Les acteurs du projet Mali SIRA ont organisé une journée porte ouverte à la presse. L’objectif était de présenter aux hommes de média les résultats du projet à mi-parcours. La journée porte ouverte a eu lieu, ce mardi, dans les locaux du projet à l’Hamdallaye ACI. C’était en présence de Dr Amidou Issoufi Maïga, Conseiller Technique du ministre de l’Education, chargé de l’enseignement fondamental.

 – Lancé en 2016 pour cinq ans, le projet USAID/Mali SIRA vient en appui à l’amélioration de l’enseignement-apprentissage de la lecture, de la lecture-apprentissage en Bamanankan. Il est destiné aux élèves de 1ère et 2ème années des écoles publiques, communautaires et medersas. Actuellement, le projet est mis en œuvre dans trois régions, à savoir: Koulikoro, Sikasso  et Ségou et dans le district de Bamako. A en croire, les responsables du projet, des résultats réels ont été observés chez les 300 000 élèves qui ont bénéficié de cet enseignement bilingue. Chiffres à l’appui, ils ont exposé les résultats acquis aux journalistes.

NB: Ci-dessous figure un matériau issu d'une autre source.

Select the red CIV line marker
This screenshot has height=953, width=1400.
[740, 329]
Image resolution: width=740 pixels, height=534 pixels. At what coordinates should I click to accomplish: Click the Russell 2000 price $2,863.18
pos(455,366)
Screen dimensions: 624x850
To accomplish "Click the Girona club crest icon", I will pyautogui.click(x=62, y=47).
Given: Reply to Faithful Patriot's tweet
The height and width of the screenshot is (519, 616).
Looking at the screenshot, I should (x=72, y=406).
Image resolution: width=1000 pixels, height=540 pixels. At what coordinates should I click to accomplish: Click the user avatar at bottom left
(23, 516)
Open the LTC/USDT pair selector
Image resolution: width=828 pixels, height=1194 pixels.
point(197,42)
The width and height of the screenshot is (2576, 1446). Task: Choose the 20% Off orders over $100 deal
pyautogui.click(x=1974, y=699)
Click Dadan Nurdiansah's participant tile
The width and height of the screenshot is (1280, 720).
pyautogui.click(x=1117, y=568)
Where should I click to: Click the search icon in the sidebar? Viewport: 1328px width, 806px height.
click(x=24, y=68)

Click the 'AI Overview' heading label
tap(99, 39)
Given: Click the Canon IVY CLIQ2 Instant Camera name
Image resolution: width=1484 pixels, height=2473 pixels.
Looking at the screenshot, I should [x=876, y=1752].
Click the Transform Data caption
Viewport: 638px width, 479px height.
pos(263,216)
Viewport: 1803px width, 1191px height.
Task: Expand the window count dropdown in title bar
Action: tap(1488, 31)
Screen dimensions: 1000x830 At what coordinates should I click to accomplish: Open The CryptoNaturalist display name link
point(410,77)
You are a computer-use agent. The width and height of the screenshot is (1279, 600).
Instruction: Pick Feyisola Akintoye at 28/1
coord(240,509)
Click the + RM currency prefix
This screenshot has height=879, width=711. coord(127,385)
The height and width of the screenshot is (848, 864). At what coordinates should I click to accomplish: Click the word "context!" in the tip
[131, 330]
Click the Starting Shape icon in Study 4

Selon Youssouf Mohamed Haïdara, coordinateur de formation, apprendre en langue nationale dès la 1ère année a des impacts sur l’enfant. Ainsi, explique l’expert, l’enfant comprend ce qui lui est expliqué; il s’exprime librement et participe plus activement; il  se sent à l’aise pour la culture et dans son environnement; il acquiert des compétences qui facilitent l’apprentissage du français; il est plus motivé et a moins de chance de décrocher de l’école. Pour montrer l’amélioration du niveau des élèves, les acteurs du projet SIRA, ont comparé des données recueillies avant et après le projet. Il ressort d’une évaluation en 2009 qu’à la fin de la 2e année, entre 83% et 95% de 2 820 élèves n’ont pu lire un seul mot d’un texte approprié. En 2017, une nouvelle évaluation révèle que seulement 8,1% des élèves n’ont pu lire un seul mot du texte. Mieux, il s’agissait cette fois des élèves de la 1ère année.

La préoccupation des journalistes était sur la question du transfert de connaissance. Comment des élèves qui débutent en langues nationales s’adaptent au français. Et surtout peuvent-ils réussir au Diplôme d’Etude en Fondamentale (DEF) qui est en français?

Selon Sylvaine Von Mende, la spécialiste en pédagogie du projet Mali SIRA, la question du transfert est un « faux problème». A supposer que vous avez 1 million FCFA sur votre compte BMS que vous voulez transférer dans votre compte BDM. Il n’aura pas de problème. Mais si vous n’avez rien sur votre compte, vous ne pouvez rien transférer. C’est le même mécanisme que dans l’enseignement bilingue pratiqué par Mali SIRA, schématise-t-elle.